人生100年時代と言われますが、ただ長く生きるだけでなく、「健康で活動的に生きる期間」、つまり健康寿命をいかに延ばすかが、老後の経済的な安定に直結します。平均寿命と健康寿命の間にある約8年から12年ほどのギャップは、医療費や介護費の増加を招く可能性がある「健康上の問題で日常生活が制限される期間」を意味します。
長寿化が進む一方で、老後資金の準備はますます重要性を増しています。実際に、シニア世代の家計はどのようになっているのでしょうか。

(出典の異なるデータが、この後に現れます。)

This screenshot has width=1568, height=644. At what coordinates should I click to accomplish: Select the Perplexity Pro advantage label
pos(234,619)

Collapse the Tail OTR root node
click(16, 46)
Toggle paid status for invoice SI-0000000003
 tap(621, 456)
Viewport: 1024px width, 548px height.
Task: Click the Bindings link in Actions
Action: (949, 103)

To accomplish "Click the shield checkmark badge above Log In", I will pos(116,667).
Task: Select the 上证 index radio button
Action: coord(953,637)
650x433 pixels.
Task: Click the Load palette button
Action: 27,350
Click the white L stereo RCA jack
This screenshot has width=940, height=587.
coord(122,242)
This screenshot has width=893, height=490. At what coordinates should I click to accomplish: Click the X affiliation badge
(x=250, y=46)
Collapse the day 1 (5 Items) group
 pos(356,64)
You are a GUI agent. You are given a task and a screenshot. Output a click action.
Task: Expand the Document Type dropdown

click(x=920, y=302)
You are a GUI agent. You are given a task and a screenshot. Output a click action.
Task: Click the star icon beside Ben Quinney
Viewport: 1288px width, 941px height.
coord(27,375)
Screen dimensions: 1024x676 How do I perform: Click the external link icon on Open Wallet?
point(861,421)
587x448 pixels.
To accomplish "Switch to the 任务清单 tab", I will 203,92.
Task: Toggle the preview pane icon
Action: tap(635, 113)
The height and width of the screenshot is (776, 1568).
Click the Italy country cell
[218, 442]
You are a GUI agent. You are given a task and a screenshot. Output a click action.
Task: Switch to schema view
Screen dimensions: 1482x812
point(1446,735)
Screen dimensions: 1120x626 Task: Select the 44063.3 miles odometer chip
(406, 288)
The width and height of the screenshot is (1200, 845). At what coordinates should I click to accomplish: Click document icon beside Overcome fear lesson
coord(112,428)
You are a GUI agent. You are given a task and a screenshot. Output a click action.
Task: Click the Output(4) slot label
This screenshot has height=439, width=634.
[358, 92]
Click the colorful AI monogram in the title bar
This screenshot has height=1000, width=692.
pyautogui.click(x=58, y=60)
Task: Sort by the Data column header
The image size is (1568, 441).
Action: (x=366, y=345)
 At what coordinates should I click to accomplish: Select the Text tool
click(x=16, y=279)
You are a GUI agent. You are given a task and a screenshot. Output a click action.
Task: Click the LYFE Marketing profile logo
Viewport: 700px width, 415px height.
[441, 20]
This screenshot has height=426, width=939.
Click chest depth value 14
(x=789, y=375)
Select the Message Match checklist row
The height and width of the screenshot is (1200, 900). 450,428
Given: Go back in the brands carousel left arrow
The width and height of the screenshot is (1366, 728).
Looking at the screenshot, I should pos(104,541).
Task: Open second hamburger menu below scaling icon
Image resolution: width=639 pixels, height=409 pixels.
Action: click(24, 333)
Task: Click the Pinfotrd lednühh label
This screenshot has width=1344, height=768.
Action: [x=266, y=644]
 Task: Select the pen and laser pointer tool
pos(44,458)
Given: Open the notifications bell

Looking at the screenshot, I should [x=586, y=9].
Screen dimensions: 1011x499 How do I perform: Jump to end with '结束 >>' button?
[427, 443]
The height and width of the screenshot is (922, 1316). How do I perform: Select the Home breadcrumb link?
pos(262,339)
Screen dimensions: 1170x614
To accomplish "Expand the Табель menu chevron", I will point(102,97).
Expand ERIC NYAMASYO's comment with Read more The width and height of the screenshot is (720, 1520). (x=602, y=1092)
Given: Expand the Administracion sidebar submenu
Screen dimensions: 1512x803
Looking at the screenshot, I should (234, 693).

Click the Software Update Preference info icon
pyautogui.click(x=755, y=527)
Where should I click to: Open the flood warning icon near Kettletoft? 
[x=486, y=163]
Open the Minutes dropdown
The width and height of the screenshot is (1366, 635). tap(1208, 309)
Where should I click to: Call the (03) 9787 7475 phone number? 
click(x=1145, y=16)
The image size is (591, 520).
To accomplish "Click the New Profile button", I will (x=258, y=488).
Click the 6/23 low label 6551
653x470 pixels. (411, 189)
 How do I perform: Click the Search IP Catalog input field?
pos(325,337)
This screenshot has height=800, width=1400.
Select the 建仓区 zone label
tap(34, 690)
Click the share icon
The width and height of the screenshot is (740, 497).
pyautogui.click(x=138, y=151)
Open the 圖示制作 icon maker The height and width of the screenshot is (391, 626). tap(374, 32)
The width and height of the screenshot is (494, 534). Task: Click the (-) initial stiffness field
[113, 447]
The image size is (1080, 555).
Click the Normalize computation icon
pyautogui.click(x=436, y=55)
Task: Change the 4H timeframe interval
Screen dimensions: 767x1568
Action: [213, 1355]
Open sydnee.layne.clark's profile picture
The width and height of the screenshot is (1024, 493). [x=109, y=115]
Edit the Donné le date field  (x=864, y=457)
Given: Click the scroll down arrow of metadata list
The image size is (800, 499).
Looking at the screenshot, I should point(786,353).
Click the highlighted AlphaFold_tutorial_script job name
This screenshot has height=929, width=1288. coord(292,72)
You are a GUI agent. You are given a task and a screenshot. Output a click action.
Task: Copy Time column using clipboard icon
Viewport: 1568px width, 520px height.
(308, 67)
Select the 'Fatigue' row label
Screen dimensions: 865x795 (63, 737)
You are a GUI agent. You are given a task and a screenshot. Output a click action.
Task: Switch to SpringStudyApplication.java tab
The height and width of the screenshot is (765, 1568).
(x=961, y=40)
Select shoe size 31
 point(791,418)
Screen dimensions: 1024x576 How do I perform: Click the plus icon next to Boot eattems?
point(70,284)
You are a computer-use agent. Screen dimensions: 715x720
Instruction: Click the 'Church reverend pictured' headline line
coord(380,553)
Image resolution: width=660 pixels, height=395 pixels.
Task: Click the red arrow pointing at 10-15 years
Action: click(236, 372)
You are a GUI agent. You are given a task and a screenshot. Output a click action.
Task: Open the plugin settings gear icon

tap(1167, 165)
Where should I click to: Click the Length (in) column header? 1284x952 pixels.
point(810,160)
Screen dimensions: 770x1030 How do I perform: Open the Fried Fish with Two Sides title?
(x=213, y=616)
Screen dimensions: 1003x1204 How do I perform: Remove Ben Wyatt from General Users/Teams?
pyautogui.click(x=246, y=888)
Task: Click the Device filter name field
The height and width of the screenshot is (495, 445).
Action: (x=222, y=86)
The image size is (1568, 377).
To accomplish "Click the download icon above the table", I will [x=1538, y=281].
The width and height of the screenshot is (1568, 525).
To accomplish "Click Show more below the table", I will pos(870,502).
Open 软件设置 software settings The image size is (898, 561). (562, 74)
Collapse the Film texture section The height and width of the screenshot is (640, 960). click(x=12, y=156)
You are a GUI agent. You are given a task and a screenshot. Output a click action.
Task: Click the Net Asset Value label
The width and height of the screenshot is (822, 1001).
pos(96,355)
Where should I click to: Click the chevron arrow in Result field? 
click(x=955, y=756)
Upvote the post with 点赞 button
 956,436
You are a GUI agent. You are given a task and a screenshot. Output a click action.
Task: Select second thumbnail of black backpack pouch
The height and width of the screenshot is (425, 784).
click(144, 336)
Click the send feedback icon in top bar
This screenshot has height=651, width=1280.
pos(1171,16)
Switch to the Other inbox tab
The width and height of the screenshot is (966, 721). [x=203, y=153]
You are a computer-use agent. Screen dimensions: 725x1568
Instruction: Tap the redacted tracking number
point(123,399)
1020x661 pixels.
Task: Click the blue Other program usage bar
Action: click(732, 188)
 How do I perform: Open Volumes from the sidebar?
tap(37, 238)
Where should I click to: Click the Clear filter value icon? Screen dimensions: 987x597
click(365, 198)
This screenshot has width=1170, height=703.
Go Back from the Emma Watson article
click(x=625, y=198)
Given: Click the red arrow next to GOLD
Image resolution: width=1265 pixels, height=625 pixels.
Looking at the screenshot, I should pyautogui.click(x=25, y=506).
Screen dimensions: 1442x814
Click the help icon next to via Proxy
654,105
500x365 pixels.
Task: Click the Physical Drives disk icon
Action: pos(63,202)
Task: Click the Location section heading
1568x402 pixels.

本記事では、健康寿命の現状から、70歳代の貯蓄の平均値や中央値、そして65歳以上の無職夫婦世帯の平均的な家計の収支をデータに基づいて深く掘り下げて解説していきます。健康で豊かな老後を迎えるために、現役世代から知っておくべき老後資金の現実と、その準備の必要性を具体的なデータから読み解きましょう。
1. 健康寿命と平均寿命のギャップ
厚生労働省発表の「令和5年 簡易生命表」によると、2023年時点の平均寿命は男性81.09歳、女性87.14歳です。
また、総務省の「2024年(令和6年)労働力調査」(2025年1月公表)によると、全就業者数6781万人のうち「65歳以上の就業者数」は前年に比べて16万人増加の930万人で、働くシニア層は年々増えていることがわかります。
一方で、2022年時点での健康寿命(※)は、男性72.57歳、女性75.45歳です。平均寿命と健康寿命の間には、男女ともに大きなギャップが存在します。男性は約8.5年、女性は約11.7年もの間、健康上の問題で日常生活が制限される可能性があるのです。この期間は、医療費や介護費といった経済的な負担が増加する可能性あります。そのため、現役時代からこの「健康ではない期間」に備えた計画的な準備を考えることが非常に重要になります。
※健康寿命とは:「健康上の問題で日常生活が制限されることなく生活できる期間」のこと。
働くシニア世代を後押しする仕組みは整いつつあります。しかし、医療費や介護費などがかさむ世代でもあるため、健康面での不安を感じることも増えるのではないでしょうか。